Deloitte was paid about $40 million for its work on CONNECT, even though the system has been faulty since its launch in 2013.

“With all of this in consideration, how can we allow any company, in this case it was Deloitte, to receive another $135 million contract?” Cruz said Wednesday.

Under her bill, state agencies would be required to report companies that don’t fulfill the terms and conditions of their contracts to the Department of Management Services, which would then decide whether to place those companies on the state’s suspended vendor list. Currently, that list applies to companies that have ongoing contracts with the state, not companies whose past work proves faulty. Deloitte’s contract to build CONNECT ended in 2015.

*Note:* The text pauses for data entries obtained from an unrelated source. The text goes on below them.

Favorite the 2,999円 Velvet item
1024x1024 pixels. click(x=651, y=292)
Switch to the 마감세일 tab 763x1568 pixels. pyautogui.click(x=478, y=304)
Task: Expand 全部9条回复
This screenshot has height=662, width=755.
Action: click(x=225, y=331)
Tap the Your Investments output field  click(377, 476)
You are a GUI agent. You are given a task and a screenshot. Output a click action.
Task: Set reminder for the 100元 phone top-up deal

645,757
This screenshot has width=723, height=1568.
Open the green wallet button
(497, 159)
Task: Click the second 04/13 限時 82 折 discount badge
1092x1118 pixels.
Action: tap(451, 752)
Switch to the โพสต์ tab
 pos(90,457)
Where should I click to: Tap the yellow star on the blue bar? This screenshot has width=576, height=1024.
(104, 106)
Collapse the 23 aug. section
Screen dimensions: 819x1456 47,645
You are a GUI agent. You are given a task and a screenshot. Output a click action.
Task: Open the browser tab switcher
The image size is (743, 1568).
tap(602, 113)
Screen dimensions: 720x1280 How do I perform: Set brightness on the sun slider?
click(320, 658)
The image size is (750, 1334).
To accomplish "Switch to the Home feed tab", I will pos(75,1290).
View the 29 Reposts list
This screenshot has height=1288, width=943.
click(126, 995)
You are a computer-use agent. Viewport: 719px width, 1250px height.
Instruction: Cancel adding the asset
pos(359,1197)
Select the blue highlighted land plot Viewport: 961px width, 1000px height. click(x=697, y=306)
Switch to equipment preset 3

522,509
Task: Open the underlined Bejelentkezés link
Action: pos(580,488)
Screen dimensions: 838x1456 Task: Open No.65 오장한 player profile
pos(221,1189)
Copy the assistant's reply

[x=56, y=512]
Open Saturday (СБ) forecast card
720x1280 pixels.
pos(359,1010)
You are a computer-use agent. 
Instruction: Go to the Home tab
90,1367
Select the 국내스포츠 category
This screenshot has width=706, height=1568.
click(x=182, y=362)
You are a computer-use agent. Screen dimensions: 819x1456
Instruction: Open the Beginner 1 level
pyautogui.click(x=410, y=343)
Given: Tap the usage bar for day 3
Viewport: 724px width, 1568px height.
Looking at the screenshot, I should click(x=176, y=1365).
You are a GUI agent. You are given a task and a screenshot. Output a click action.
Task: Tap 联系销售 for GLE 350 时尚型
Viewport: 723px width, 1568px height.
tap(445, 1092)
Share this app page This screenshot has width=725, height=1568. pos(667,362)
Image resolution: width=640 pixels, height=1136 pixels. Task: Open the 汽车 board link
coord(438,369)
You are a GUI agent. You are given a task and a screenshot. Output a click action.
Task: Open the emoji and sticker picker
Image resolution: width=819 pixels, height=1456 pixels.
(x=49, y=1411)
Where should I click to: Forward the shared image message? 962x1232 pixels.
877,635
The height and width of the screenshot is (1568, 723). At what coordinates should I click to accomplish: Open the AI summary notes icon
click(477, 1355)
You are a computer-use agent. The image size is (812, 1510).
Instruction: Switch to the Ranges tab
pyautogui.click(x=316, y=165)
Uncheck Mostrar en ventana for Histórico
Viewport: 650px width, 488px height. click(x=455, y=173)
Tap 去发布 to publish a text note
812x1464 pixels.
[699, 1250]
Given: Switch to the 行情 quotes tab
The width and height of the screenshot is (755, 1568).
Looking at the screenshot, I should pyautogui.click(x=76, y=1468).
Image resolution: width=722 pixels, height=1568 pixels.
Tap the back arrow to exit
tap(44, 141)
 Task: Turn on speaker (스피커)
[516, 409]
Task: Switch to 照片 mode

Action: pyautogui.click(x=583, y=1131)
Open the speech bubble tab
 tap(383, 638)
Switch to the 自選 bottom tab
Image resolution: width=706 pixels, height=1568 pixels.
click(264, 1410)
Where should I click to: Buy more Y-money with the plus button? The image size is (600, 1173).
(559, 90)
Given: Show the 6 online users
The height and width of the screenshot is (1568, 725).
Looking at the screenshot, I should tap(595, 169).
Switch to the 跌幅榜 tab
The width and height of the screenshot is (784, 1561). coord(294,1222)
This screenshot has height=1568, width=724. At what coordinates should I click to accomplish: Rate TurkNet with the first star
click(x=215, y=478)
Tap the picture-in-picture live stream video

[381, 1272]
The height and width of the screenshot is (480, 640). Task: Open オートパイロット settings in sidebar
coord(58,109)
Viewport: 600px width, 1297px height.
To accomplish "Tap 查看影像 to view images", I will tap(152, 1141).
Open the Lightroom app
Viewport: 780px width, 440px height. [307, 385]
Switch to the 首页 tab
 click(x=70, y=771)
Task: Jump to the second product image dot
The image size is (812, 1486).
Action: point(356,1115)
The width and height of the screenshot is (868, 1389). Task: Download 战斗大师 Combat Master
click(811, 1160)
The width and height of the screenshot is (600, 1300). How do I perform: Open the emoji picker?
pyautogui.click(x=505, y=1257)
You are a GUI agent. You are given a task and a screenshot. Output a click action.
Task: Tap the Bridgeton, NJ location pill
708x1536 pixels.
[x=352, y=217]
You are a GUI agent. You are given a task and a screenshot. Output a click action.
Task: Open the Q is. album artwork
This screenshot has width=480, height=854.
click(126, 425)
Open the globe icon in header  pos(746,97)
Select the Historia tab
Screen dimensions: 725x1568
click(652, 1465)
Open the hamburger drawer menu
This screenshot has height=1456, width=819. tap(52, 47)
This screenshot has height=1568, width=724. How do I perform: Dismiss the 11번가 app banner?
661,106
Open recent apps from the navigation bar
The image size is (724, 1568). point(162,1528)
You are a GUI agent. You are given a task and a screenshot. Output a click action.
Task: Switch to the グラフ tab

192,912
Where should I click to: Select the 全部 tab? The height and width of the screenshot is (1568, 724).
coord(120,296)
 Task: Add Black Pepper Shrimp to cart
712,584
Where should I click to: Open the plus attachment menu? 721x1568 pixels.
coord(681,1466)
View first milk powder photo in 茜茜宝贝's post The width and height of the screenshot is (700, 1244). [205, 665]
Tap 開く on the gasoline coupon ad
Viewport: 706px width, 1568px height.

Once on the list, companies would have to wait a year before they could ask the Department of Management Services or an administrative law judge to be removed.

The bill was approved unanimously Wednesday without any lawmakers asking questions or debating the proposal. It would still have to pass multiple committees and be approved by the House and Senate before making it to the governor’s desk for approval.

The state has seen several state contracts turn sour in recent years, affecting millions of Floridians. In 2018, the state’s overhaul of the SunPass tolling system was a fiasco. Drivers across the state were double-billed, a glitch that ended up costing the state millions of dollars. The state had contracted with Conduent State & Local Solutions for the work.

In each failure, however, much of the problem could be blamed on the state’s mismanagement. In the SunPass situation, a state auditor found the state wasn’t managing the contract at all, choosing instead to pay another contractor to monitor Conduent’s performance.